Orica's gas deal could ignite a price surge
Posted by Big Gav in australia, lng, natural gas, orica
The BS reports that explosives company Orica are looking to avoid manage their exposure to rising natural gas prices by contracting future gas supplies - Orica's gas deal could ignite a price surge. Orica's Ian Smith was on the ABC's Insiders program this morning talking about the deal and noting that while mining services companies that are involved in construction are in trouble with the end of the mining boom, other mining services companies (like Orica) that are involved in ongoing production are actually benefiting from decreasing quality of ore grades, with more explosives being required to extract the same volume of iron.
Ian Smith isn’t relying on governments or a breakthrough in the impasse over exploitation of NSW’s coal seam gas reserves to secure Orica’s gas supplies. Today he added a conventional arrangement with Esso and BHP Billiton to an earlier and rather less conventional deal to get access to gas.The three-year agreement with Esso and BHP enables Orica to acquire up to 42 petajoules of gas over three years, beginning in 2017, from the Bass Strait partners. There is provision for the agreements to be extended into the next decade.
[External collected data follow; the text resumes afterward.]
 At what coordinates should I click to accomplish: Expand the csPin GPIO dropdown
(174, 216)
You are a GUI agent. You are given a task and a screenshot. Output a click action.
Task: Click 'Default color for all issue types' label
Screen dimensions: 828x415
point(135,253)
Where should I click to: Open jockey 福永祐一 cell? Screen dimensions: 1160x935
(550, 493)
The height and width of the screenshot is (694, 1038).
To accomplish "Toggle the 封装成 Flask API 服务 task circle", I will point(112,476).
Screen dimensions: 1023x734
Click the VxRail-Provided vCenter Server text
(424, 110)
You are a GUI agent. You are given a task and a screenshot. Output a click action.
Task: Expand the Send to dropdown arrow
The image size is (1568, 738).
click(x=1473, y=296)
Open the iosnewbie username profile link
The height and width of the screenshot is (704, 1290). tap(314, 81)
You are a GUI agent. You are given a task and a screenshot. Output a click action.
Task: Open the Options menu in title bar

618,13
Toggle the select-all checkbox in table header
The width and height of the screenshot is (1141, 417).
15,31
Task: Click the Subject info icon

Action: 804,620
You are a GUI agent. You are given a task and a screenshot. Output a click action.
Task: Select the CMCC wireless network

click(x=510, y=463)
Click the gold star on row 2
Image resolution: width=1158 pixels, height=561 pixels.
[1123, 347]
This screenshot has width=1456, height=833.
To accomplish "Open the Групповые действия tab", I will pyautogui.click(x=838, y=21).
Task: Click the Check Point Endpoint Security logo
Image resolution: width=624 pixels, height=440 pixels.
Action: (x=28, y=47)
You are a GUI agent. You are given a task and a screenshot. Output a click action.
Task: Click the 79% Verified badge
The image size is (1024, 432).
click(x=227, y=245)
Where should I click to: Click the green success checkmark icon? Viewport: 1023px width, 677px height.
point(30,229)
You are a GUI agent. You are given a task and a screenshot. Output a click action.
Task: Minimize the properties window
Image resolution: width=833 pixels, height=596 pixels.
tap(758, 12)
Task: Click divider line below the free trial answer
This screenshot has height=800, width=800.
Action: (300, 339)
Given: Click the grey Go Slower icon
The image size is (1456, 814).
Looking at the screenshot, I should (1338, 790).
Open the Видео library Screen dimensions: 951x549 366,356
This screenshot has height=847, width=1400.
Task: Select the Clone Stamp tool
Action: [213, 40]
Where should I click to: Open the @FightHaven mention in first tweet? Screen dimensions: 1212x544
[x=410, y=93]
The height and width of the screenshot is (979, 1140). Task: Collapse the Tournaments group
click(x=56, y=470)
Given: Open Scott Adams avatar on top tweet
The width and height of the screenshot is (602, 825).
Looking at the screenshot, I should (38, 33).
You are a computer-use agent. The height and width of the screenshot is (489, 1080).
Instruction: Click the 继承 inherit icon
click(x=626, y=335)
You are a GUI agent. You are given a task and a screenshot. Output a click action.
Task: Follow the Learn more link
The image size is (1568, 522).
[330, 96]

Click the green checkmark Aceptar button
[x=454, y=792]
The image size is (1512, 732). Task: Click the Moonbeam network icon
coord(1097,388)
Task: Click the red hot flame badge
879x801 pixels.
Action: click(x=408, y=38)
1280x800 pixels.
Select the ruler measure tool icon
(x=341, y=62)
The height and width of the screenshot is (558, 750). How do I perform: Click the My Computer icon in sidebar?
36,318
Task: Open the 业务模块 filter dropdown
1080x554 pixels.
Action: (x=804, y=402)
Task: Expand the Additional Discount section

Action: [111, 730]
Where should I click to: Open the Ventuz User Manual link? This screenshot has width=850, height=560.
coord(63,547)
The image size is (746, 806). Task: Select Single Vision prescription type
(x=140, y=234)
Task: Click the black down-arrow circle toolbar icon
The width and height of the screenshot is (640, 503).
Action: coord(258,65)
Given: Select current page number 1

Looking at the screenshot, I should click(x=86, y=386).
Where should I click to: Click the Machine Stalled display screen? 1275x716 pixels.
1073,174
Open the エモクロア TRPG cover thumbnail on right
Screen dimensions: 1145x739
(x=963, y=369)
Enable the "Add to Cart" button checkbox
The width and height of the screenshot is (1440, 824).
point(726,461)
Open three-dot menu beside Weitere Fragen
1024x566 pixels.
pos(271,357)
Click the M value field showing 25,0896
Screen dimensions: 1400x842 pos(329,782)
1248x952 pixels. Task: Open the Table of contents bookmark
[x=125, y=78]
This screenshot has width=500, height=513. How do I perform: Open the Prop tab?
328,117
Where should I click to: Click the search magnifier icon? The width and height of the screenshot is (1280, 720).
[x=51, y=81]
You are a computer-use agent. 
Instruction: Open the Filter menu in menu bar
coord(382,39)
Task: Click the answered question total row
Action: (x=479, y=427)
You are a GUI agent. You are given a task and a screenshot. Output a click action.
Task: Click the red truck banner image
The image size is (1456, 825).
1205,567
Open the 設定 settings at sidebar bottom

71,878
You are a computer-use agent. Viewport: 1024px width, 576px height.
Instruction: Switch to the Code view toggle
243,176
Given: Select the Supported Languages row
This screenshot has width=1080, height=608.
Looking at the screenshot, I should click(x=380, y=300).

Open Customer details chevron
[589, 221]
Earlier this year, Orica unveiled a very different kind of arrangement under which it signed a gas off-take deal with Strike Energy. This enabled it access to 150 petajoules of gas at an ‘’affordable’’ price over the next two decades by making pre-payments of $52.5 million to help fund commercialisation of Strike’s coal seam gas project in the southern Cooper Basin in South Australia.
Smith said today discussions were also underway with a number of parties over the supply of 3.5 petajoules a year to Orica’s Yarwun ammonium nitrate facility in Queensland. The Esso/BHP deal will meet the gas requirements of its Kooragang Island facility in NSW.
Smith has made it very clear that he isn’t going to leave Orica exposed to the outcome of the inconclusive debate about ‘’reserving’’ gas in Australia, nor risk the eventual outcome (if any) of the highly-politicised debate about the development of NSW’s extensive coal seam gas resources.
That determination to lock in his group’s energy requirements flows from the knowledge that the contracts that had under-pinned the access to gas for large domestic customers will fall away over the next couple of years just as the domestic gas market in Australia undergoes fundamental structural changes.
It is the development of the coal seam gas-fed export LNG projects at Gladstone in Queensland that has fundamentally changed the nature of the market. From next year, BG Group will begin exporting LNG, with the other two big facilities owned by the Santos and Origin Energy-led consortia not far behind.
That will divert a lot of gas that might otherwise have been sold into the domestic market offshore and expose domestic gas consumers, used to a market where there was a surplus of gas, to export-related prices for the first time. (In fact, recent gas contracts have reflected the oil-linked LNG prices, less the cost of liquefaction and transport, with the price rising from around $4 per gigajoule into the high single digits.)